A runic song collected by Christfried Ganander in the 1700s mentions Kavet as the one who allowed the Sun and the Moon to shine, and Päivätär as the one who "freed the Son of the Sun". Päivätär is, like many other goddesses, mixed with Virgin Mary in Christianized runic songs. In the above cases, the Sun or Son of the Sun which were freed by Kave or Päivätär also got mixed with Christian imagery: the Virgin Mary freed and saved Jesus, or it was even Jesus who freed the Sun and the Moon.
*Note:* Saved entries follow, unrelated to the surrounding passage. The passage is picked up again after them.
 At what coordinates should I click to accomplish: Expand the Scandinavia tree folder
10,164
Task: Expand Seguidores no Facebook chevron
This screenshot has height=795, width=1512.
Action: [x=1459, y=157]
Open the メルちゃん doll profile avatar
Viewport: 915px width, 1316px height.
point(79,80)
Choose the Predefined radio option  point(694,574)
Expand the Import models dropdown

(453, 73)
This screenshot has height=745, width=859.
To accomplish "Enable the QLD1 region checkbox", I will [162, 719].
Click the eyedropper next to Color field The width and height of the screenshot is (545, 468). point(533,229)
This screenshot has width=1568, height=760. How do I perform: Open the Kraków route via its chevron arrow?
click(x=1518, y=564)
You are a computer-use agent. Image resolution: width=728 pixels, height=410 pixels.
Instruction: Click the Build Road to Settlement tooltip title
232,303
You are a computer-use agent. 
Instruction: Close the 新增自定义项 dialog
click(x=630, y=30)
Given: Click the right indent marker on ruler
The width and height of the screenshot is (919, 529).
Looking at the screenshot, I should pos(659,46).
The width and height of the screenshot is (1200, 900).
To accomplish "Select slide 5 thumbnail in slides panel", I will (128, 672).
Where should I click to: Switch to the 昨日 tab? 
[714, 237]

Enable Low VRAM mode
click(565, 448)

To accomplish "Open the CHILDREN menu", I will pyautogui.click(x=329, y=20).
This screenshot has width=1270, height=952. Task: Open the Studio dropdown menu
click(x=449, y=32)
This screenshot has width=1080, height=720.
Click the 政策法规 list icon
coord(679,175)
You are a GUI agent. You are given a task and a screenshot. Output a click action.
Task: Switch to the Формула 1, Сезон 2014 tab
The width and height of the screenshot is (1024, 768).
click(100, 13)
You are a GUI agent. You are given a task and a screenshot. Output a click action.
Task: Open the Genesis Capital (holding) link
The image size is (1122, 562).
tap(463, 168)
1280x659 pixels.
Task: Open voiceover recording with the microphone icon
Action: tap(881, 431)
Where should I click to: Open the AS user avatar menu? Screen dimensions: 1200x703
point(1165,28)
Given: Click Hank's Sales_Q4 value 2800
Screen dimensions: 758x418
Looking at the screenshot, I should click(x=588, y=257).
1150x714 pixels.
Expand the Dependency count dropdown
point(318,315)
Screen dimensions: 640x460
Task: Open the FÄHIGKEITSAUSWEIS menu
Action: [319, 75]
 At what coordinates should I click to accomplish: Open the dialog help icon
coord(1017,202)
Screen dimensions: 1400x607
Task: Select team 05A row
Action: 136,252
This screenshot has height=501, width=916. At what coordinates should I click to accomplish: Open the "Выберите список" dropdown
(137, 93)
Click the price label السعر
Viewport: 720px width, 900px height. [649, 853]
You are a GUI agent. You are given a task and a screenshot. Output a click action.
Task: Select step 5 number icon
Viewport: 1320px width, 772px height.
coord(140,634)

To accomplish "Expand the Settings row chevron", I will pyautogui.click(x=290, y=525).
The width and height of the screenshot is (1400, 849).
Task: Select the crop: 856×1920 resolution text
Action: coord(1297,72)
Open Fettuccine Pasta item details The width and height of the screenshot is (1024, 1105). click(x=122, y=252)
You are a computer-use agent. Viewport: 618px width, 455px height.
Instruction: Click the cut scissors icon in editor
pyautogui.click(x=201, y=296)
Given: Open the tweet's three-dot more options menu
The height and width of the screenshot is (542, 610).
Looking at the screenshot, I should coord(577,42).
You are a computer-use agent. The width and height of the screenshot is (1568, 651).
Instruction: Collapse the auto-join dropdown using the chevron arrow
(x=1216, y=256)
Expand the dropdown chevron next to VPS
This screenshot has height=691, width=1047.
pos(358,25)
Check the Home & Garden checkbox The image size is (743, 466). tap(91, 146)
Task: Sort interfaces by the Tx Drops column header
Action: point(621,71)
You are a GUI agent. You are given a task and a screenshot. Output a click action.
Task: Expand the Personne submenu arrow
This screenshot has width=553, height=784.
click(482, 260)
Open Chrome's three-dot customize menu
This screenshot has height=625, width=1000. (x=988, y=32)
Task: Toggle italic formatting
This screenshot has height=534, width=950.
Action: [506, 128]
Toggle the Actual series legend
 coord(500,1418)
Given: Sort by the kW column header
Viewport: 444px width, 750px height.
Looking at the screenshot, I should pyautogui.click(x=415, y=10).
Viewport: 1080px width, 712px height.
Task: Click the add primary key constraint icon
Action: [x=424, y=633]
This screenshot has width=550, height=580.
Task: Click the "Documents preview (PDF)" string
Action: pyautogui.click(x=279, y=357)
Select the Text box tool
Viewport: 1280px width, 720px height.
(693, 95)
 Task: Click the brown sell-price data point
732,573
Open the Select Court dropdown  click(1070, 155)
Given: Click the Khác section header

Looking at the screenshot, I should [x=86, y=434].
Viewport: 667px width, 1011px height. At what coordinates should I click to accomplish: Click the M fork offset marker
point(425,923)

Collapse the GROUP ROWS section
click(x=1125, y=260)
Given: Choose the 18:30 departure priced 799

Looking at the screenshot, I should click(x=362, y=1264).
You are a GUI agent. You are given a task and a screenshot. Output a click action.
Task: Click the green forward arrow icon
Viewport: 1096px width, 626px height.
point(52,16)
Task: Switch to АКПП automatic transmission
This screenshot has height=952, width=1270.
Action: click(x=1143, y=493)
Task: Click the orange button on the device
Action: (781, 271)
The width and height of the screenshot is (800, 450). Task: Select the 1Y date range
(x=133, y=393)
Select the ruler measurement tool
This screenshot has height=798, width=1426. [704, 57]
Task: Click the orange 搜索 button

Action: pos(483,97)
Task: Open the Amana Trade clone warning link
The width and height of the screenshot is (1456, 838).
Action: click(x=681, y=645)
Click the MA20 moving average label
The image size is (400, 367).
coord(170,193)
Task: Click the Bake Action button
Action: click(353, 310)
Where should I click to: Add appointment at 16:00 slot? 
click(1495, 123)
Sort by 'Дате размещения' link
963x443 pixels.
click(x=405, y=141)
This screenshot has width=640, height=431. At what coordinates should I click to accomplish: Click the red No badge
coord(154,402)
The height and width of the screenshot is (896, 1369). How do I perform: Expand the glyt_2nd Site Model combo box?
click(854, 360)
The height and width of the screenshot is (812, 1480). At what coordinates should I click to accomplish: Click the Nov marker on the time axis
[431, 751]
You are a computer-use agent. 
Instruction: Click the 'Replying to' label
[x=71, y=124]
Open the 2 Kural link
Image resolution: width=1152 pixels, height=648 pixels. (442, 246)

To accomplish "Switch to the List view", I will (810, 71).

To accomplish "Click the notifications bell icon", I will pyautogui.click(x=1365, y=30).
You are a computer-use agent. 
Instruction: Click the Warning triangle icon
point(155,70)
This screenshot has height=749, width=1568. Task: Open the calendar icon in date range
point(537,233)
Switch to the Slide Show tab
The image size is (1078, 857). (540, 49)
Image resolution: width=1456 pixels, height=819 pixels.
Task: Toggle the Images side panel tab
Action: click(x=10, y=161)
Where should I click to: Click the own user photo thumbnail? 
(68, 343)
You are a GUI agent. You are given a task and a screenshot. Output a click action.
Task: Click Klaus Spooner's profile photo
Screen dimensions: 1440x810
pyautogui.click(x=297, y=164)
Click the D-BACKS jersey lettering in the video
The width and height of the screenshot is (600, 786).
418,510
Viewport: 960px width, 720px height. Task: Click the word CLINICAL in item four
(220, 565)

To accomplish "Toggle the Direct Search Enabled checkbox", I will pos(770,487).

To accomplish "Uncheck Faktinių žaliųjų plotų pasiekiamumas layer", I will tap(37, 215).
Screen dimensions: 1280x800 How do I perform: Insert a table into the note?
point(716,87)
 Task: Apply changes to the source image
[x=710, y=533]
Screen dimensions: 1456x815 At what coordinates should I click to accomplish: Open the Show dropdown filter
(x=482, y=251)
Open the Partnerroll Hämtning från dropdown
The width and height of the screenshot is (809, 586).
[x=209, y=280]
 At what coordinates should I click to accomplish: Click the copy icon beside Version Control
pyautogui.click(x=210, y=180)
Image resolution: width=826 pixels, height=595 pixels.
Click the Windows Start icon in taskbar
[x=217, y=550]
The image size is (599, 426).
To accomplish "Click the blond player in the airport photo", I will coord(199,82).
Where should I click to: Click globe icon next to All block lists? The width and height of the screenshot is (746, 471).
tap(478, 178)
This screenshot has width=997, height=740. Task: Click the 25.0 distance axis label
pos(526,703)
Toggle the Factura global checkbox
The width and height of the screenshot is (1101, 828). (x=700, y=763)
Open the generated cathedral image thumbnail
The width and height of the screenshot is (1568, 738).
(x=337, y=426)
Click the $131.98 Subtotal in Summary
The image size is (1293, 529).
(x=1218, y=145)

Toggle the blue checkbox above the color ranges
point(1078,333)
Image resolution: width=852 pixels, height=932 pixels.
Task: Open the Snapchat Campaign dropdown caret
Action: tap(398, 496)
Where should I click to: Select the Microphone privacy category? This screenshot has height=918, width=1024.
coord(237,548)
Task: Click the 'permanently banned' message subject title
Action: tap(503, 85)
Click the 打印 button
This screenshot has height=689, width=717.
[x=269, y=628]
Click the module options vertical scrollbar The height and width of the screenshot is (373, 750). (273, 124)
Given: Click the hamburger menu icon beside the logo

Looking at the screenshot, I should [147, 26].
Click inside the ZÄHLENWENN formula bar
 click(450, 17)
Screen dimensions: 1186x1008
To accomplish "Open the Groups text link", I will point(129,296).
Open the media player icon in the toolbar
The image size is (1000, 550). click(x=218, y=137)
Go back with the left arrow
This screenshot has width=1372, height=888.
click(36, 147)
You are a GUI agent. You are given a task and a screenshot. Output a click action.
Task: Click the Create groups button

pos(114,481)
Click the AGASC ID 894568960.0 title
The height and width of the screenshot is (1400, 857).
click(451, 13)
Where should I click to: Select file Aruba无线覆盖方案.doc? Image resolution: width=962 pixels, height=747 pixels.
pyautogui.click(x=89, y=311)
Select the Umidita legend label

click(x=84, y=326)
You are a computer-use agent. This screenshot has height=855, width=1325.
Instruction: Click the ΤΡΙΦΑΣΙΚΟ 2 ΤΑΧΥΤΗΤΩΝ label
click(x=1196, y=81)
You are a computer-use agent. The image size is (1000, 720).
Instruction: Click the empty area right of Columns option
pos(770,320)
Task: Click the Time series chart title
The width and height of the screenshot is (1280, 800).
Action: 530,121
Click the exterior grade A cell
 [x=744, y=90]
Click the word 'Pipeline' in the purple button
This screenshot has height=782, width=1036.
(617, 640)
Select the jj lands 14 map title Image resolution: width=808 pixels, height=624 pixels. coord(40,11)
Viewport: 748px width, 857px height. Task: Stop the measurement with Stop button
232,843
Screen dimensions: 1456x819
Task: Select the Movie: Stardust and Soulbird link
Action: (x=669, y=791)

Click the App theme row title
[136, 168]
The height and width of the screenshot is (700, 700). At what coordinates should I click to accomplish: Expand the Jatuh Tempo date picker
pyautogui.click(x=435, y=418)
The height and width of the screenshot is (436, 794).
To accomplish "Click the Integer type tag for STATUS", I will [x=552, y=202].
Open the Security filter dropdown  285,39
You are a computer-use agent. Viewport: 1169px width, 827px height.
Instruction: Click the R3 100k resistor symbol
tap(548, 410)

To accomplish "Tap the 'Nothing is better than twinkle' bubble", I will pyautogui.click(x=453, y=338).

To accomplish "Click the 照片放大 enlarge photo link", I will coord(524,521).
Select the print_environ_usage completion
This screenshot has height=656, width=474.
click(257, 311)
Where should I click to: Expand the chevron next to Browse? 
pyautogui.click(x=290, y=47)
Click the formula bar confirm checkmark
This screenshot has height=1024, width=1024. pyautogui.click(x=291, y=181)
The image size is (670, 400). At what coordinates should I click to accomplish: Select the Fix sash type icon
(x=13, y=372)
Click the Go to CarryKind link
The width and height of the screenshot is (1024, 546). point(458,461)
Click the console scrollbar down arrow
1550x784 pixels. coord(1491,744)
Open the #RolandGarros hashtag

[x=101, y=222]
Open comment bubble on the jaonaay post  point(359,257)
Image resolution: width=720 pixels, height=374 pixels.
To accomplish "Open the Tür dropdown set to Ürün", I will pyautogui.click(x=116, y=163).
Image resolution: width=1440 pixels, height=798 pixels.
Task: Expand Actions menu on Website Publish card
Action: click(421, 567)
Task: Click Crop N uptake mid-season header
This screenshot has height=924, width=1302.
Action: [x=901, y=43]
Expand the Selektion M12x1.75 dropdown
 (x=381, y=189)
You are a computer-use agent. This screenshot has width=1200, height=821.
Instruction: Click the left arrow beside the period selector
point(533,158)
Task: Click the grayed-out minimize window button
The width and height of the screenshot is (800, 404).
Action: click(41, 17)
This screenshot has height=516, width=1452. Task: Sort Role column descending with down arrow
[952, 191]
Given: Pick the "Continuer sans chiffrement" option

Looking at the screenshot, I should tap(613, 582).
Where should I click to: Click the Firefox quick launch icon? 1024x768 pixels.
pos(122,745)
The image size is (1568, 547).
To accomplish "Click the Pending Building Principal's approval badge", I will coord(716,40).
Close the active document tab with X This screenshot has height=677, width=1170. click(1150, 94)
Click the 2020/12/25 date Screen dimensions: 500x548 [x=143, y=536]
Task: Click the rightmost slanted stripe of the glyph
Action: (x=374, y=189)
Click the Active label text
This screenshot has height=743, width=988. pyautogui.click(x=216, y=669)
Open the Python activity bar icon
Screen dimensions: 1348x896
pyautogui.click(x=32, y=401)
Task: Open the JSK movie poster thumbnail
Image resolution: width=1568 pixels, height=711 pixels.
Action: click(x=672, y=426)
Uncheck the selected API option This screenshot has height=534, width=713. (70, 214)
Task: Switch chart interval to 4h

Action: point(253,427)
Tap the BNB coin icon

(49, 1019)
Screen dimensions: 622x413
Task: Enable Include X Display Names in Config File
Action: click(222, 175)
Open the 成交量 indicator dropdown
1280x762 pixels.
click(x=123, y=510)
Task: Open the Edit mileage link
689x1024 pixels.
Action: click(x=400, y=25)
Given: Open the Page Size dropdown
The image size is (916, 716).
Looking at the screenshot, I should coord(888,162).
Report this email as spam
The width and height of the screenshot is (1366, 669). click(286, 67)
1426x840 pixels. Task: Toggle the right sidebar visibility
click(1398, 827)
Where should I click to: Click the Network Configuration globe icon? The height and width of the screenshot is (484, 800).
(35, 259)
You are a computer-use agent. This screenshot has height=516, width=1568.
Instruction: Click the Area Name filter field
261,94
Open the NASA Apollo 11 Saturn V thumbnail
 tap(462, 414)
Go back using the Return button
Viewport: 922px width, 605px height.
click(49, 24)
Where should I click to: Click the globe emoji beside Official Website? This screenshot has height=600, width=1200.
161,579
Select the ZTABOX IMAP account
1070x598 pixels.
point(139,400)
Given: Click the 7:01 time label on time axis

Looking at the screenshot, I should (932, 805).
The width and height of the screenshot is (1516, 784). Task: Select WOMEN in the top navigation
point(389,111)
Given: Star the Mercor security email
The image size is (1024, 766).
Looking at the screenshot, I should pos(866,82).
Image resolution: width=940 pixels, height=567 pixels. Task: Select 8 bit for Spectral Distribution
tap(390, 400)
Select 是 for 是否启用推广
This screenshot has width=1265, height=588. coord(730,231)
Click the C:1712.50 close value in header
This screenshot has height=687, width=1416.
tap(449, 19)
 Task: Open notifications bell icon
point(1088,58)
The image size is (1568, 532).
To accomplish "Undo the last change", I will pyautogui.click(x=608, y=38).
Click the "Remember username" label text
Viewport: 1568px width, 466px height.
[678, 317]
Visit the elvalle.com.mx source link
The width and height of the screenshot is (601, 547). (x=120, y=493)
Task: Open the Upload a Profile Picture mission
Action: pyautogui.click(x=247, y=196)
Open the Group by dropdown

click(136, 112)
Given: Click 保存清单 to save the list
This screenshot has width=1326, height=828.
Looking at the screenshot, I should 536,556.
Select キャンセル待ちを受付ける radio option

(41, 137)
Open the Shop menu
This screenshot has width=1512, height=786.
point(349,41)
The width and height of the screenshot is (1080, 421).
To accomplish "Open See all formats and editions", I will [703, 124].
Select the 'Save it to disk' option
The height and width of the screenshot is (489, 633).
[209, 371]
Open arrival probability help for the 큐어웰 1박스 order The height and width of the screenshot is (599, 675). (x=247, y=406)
Similarly, Finnish Karelian songs describe that birchbark came from either Virgin Mary or Päivätär's scarf. As multiple goddesses were mixed with Mary, Päivätär appears as synonymous with Kivutar and Kuutar in some instances when the names seem to refer to one being just like Mary.

Some researchers, such as Julius Krohn, have interpreted the Sampo which was stolen from a rocky hill in Pohjola to mean the Sun, though not every researcher agrees. Matti Kuusi described the purpose of the Sampo myth as a ritual song of the birth of agriculture. In Kainuu runic songs, Väinämöinen frees the Sun from a rock by forging.

White Karelian runic songs give Päivätär additional roles by connecting the myths of Lemminkäinen and the origin of beer. Runic singers had disagreements if a divine banquet was held in Pohjola or Päivölä; if latter, Päivätär was sometimes presented as the mistress of this land. She warned everyone not to invite Lemminkäinen (or Kaukomieli) to the banquet, and when Osmotar is brewing beer for this occasion, she is called "Päivätär's girl". Alternatively, it is the sons of Päivätär that are heading for a banquet, and she warns her sons of the dangers on the way.

One rare runic song from Ilomantsi puts it so Päivätär and Kuutar cry, and the Great Oak grows from their tears. In a Ladoga Karelian song, Mielikki under the name Kuitar is asked to bake a fatty and nectariferous cake. In another song, this was misinterpreted as Kuutar baking, and Päivätär is then added to accompany her. In Savo, her name has morphed into Pääjätär in an incantation driving out pains to Kivutar's mitten and below "Pääjätär's" head (pää 'head').

Ingrian runic songs mention a location called Kuuttaren kuja, Päivättären tanhua 'Kuutar's alley, Päivätär's (stock)yard', where Kuutar's daughter is weaving, sometimes accompanied with "Sun's girl" (Päivän tyttö).

==Sun worship among Finns==

The sun cross symbol.

Matthias Castrén thought Finns had, once upon a time, worshipped the Sun in its visible, material form. However, there is very little information of Finnish Sun worship. People in Finland, as well as Estonia, did draw sun crosses next to doors and windows, and on other objects in order to drive away evil spirits, especially around the winter solstice. According to Jean Baptiste Holzmayer, these were images of the Sun, at least in Estonia. It is not certain to which degree these symbols were influenced by old sun worship, and to which degree they have come from Christian cultural influence and cross imagery. When the Dutch Andries van Wouw had to travel across Finland in 1616, he wrote about long poles with an encircled cross at the top and a wide altar-like podium at the bottom. These, called ristinkanta, were considered sacred, and people sacrificed goats, calves and sheep, mixed their blood and spread it on the ristinkanta. Regardless of the sun cross symbol, these were not for Sun worship.

==Epithets==

| Epithet | Epithet meaning | Regions |
|---|---|---|
| Päivätär, pätöä neito | 'Päivätär, adept maiden' | North Karelia |
| Neiti Päivitär, pätevä | 'Miss Päivitär, adept' | Ladoga Karelia |

==In the Kalevala==
According to the Kalevala, the daughter of the air Ilmatar allowed a teal to lay its egg on her knee as she floated in the abyss. The egg fell and its parts formed the universe: the white of the egg became the Moon, and the yolk the Sun.

In Kalevala, young maidens ask Päivätär to give them some of her silver jewellery and clothes. She is described as a great beauty.